Conciseness is what it is all about.
I considered amending, but I think your approach is faulty. Without asking leading questions, I cannot fathom where you are going with this.
Then ask leading questions.
You dismissed one of my earlier comments as irrelevant, but it had a very definite purpose, which is this: I'm not invested in this issue. I don't really care what the outcome is. I'm hoping to learn something, and whether this convinces me there is no mind-body problem or not I'm ready to go wherever this leads. So, I don't see this as a debate but as a discussion.
With that said, you seem very firmly rooted in the position that there is no mind-body problem ... maybe even dogmatic. Fine. Then I'll take the other side. As I admit, my sympathies lie that way, so I think I can hold the other side with enthusiasm. I won't learn anything if I just nod politely and agree with you.
I know you think I'm trying to lead you into a trap, but I'm not.
So what is the purpose of this? Well, you already know the question in front of us. So, honestly, if you weren't trying to smell out my trap and make sure you can hold your ground, it wouldn't matter.
I'm being forthright about why I'm doing this. The first round ended with "huh?" and a string of ad hominem comments, so we need to go deeper. So that's what we're doing. I'm trying to determine just how much detail you're going to expect as we move from beginning to end. So far we haven't reached the bottom of that pit. This is going to be a long, tough slog.

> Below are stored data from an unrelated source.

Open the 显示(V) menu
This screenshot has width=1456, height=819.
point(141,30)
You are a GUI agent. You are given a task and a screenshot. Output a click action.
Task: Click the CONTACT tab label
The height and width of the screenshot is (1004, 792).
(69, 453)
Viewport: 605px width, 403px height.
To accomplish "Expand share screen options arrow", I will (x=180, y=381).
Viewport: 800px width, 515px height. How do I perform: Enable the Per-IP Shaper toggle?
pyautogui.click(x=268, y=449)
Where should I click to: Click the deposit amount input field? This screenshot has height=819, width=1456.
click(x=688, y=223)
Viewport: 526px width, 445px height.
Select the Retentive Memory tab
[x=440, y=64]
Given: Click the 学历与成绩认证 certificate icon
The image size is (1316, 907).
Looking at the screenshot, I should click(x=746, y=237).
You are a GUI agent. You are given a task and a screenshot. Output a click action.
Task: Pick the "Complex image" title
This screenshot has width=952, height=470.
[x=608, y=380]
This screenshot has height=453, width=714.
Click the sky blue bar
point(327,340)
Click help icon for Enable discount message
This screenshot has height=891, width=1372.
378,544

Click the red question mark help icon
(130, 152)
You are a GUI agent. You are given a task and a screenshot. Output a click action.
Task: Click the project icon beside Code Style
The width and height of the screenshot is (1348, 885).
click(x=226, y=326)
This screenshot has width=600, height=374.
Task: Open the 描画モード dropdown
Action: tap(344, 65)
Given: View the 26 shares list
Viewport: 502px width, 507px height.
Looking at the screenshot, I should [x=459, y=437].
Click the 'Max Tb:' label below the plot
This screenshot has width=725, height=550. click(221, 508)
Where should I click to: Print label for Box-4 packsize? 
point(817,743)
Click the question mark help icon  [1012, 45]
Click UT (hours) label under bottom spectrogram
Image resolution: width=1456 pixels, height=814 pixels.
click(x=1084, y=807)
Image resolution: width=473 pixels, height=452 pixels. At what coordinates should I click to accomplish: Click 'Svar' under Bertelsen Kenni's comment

More specifically, what is the purpose of making the statements that I have? To establish what you will accept as a method and what you won't accept. Saying you want the "scientific method" isn't good enough. I can point you to thousands of pages of debate on method in the professional literature that spans more than a century ... and the people participating in that debate never reached an end. They just got old and died. If you check what the standards organizations say about method, they don't define a specific method (with the exception of defining certification and regulatory tests). They basically say, "Document whatever method you choose to use."
So, we're establishing our method.
Step 1: I made a claim.
What came next?
You said there was a logical fallacy in my summary - that simply because we don't know everything about the brain does not mean there is a problem. I agree, but you don't seem to get that. You seem to want to extend that to mean there is no problem - issue over. That, I disagree with. I'm trying to clarify that all it means is that, at this point, based on what has been presented, we don't know if there is a problem.
At this point, the truth value of the claim is not true or false. It is unknown.
I guess if you're willing to concede that, we can move on. If not, we need to go back to working through the logical statements that will bring us to agreement on that position.